▸ TASK STATEMENT: Quote the records in full and leave their pictures out.

▸ PROVIDED DATA:
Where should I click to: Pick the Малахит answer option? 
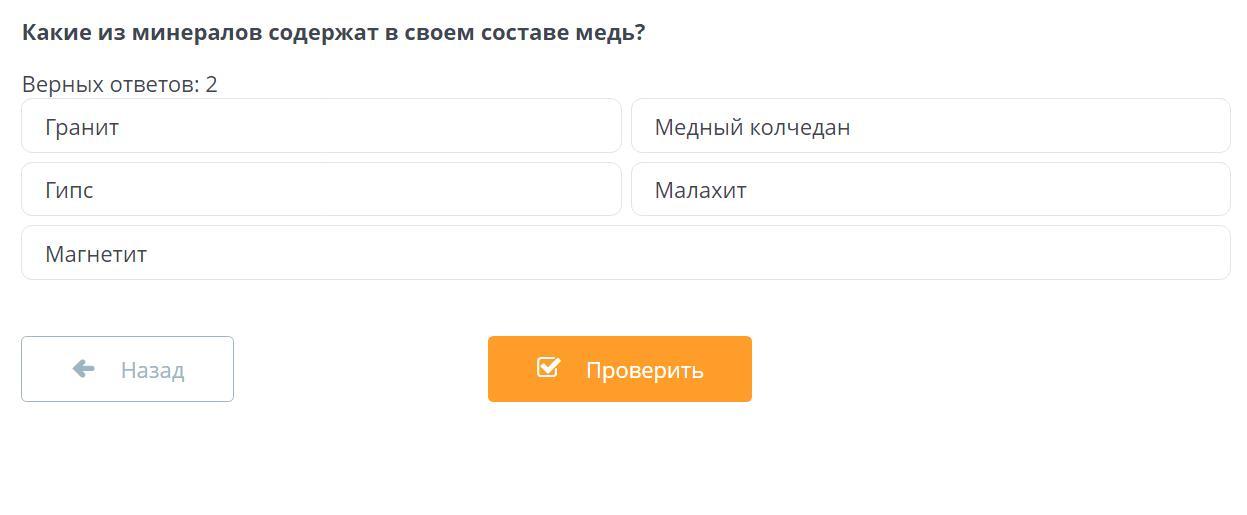(x=930, y=189)
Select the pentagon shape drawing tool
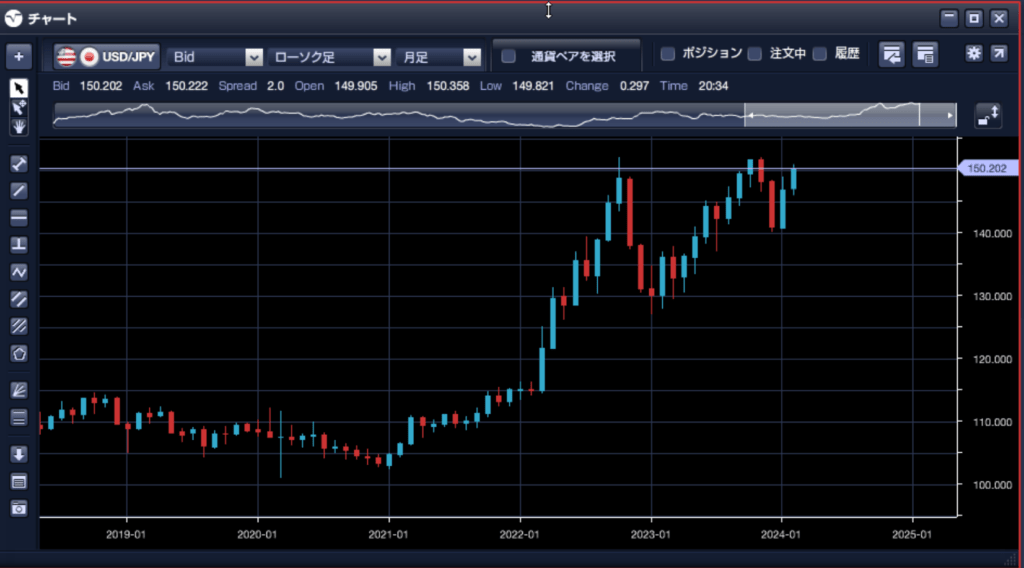This screenshot has height=568, width=1024. click(x=19, y=353)
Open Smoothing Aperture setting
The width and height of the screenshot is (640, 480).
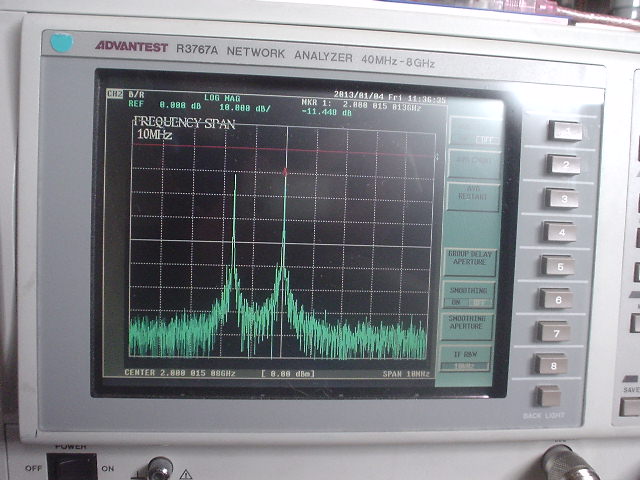[x=468, y=325]
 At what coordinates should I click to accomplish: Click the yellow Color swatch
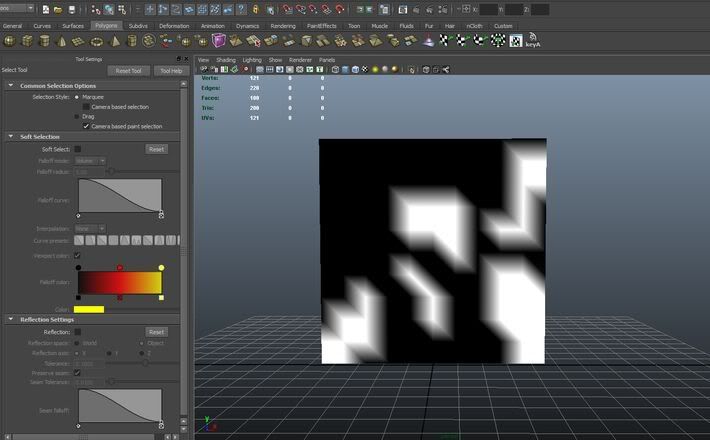click(90, 309)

▸ ANSWER TO THE PROBLEM:
Where should I click to: Pick the Малахит answer option? 
(x=930, y=189)
Select the pentagon shape drawing tool
This screenshot has height=568, width=1024. click(x=19, y=353)
Open Smoothing Aperture setting
The width and height of the screenshot is (640, 480).
[x=468, y=325]
 At what coordinates should I click to accomplish: Click the yellow Color swatch
click(90, 309)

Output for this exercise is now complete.